Welcome to justthoughtsnstuff

I started posting to jtns on 20 February 2010 with just one word, 'Mosaic'. This seemed an appropriate introduction to a blog that would juxtapose fragments of memoir and life-writing. Since 1996, I'd been coming to terms with the consequences of emotional and economic abuse that had begun in childhood, and which, amongst other things, had sought to stifle self-expression. While I'd explored some aspects of my life through fiction and, to a lesser extent, journalism, it was only in 2010 that I felt confident enough to write openly about myself. I believed this was an important part of the healing process. Yet within weeks, the final scenes of my family's fifty-year nightmare started to play themselves out and the purpose of the blog became one of survival through writing. Although some posts are about my family's suffering - most explicitly, Life-Writing Talk, with Reference to Trust: A family story - the majority are about happier subjects (including, Bampton in rural west Oxfordshire, where I live, Oxford, where I work, the seasons and the countryside, walking and cycling) and I hope that these, together with their accompanying photos, are enjoyable and positive. Note: In February 2020, on jtns' tenth birthday, I stopped posting to this blog. It is now a contained work of life-writing about ten years of my life. Frank, 21 February 2020.

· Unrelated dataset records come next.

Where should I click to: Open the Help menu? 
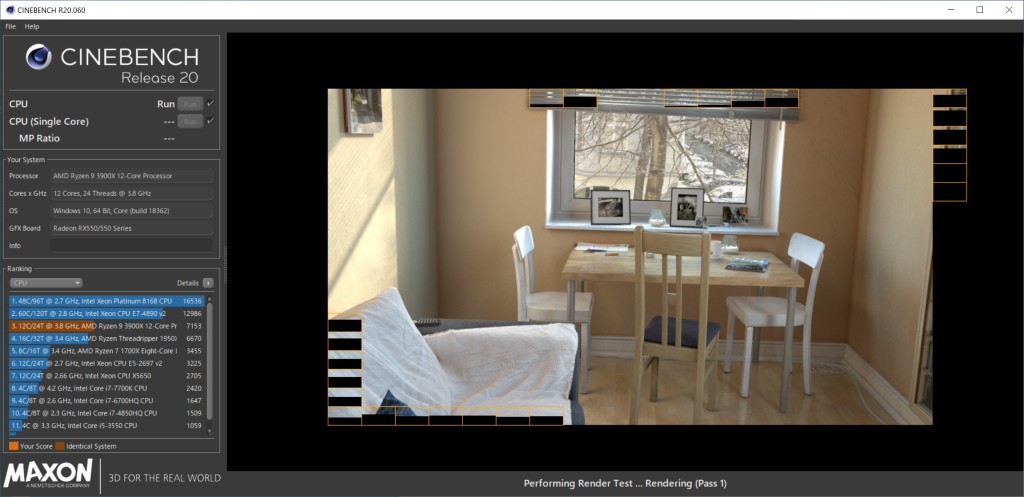32,26
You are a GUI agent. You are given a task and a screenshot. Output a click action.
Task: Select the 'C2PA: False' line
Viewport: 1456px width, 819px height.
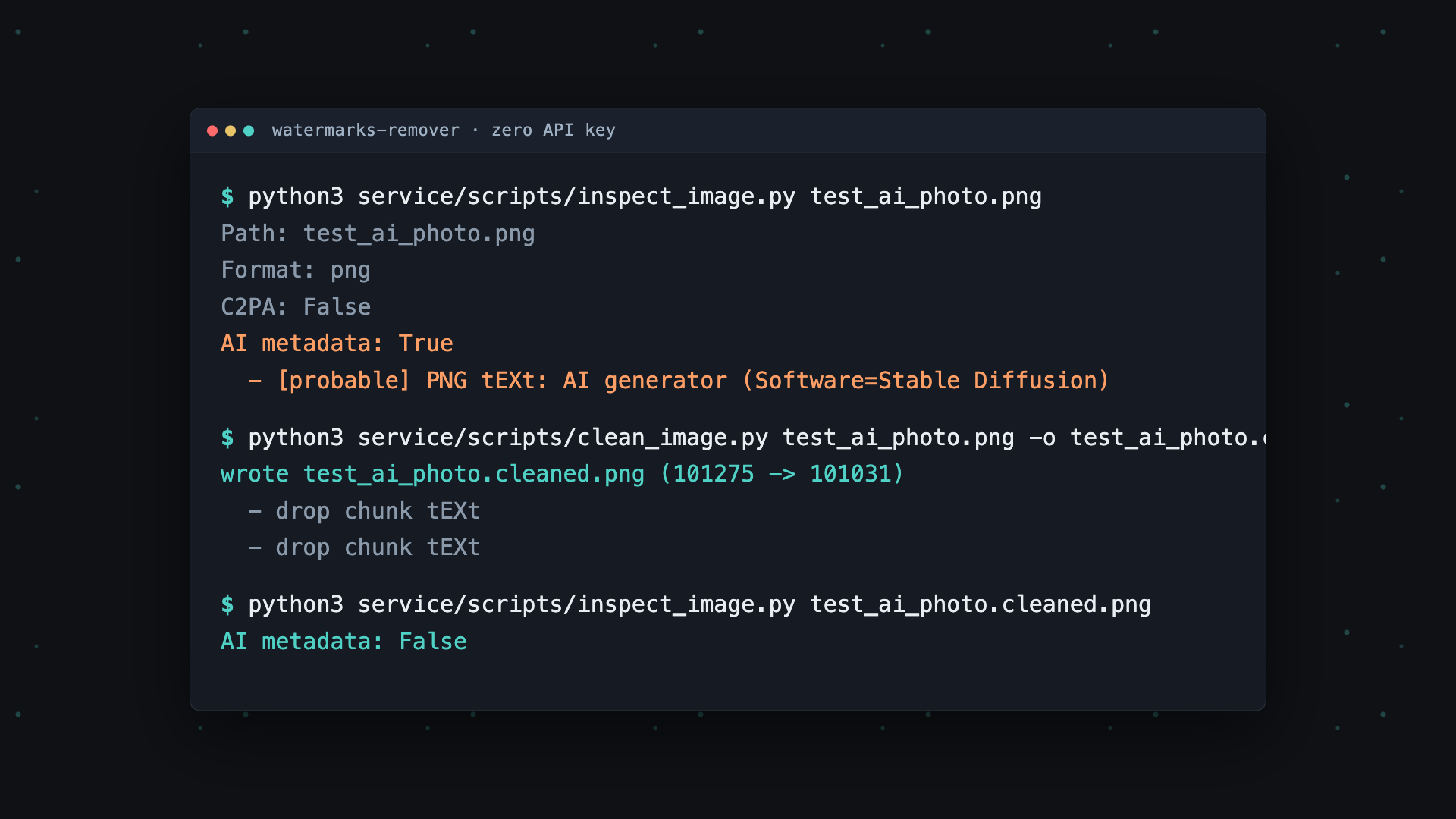(x=296, y=307)
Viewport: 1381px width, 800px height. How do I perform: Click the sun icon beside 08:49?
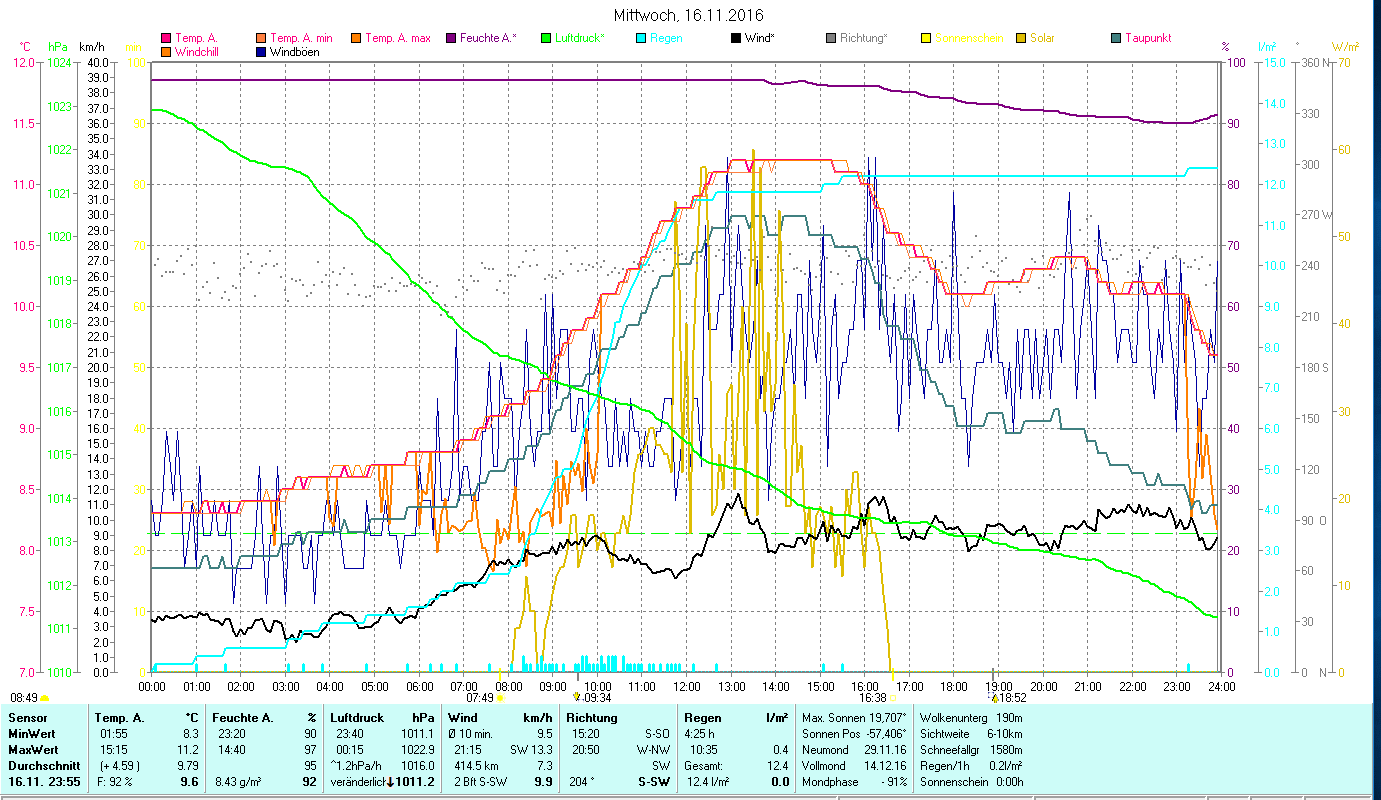click(x=44, y=698)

New blog: morethoughtsnstuff.com.

Tuesday 27 December 2016

boxing day walk, empathy, marriage foundation article in the times, conted, rosa stromeyer

A lovely Boxing Day walk along the Thames from Tadpole Bridge to Old Man's Bridge (shown above). Gorgeous sunshine.

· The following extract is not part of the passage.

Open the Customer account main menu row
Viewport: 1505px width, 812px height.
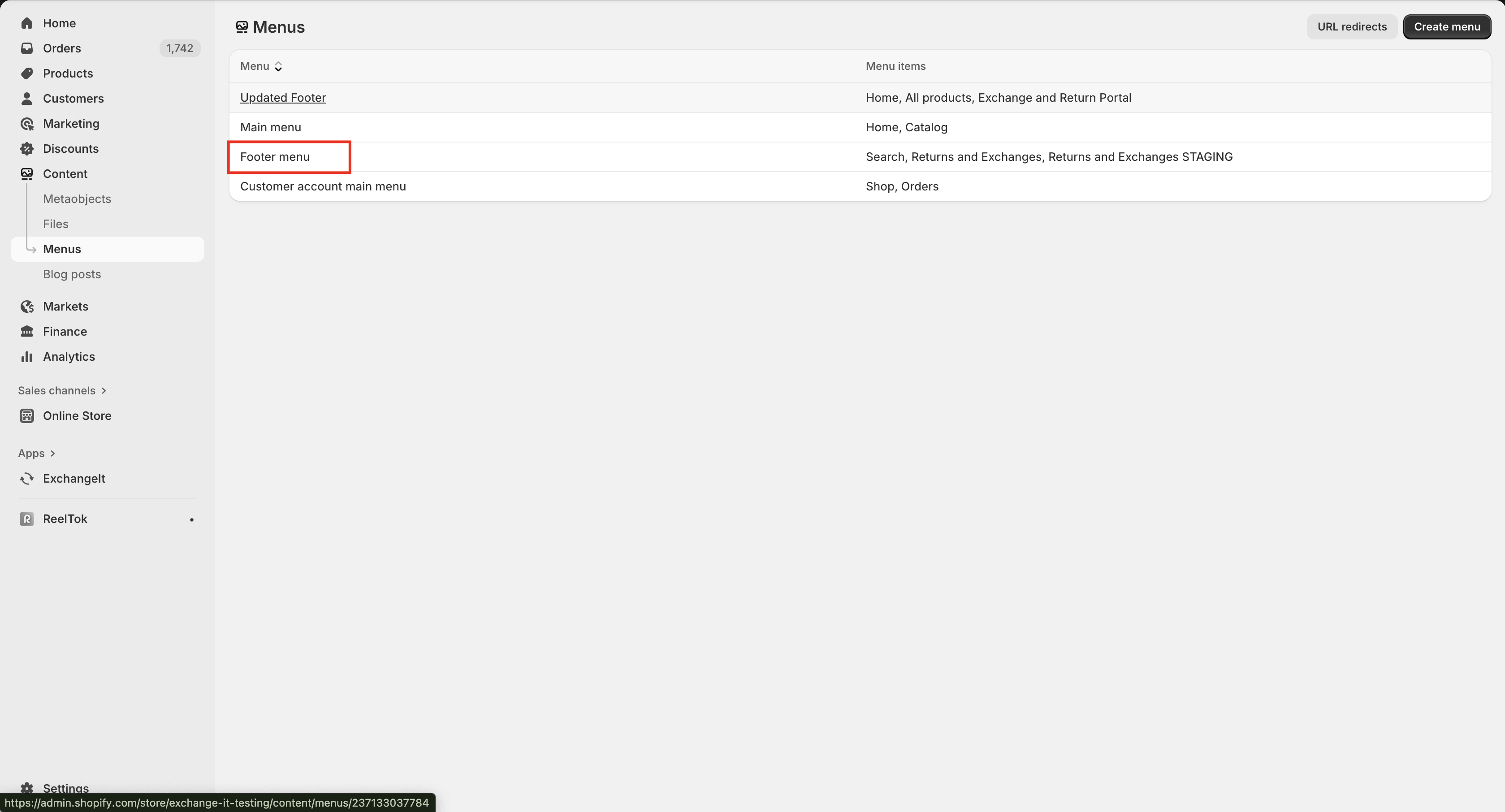click(323, 186)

Loved yesterday - including, before our lunch, a Radio 4 programme about empathy, which preceded the Queen's speech. Jane Davis, founder of the Reader (an organisation that works 'to connect people with great literature through shared reading'), said, 'How do you manage your feelings in relation to someone you both love and hate?...Books are brilliant for that kind of complexity.' Which made me think - then and today - of how I felt as a child. I remembered this programme when reading an article in today's Times about the 1.04 million children that find themselves in unhappy homes at Christmas. This shockingly high figure was revealed by a survey commissioned by the Marriage Foundation and the article very much struck a chord. I hope I can still feel compassion for both my parents when I remember the terrible rows that blighted my childhood and how unhappy they both were - while also being very aware of the awful damage caused by these rows, then and for decades to come.

Meantime, I much enjoyed recommending open educational resources (OERs) in Creative Writing for the Christmas webpage published by Oxford University's Department for Continuing Education. It's great to read those suggested by tutors in other subjects too.

I also loved the ContEd blog post about Rosa Stromeyer, who taught at an earlier incarnation of Rewley House in the late nineteenth century. A story that made me immensely proud to work in Oxford's continuing education department.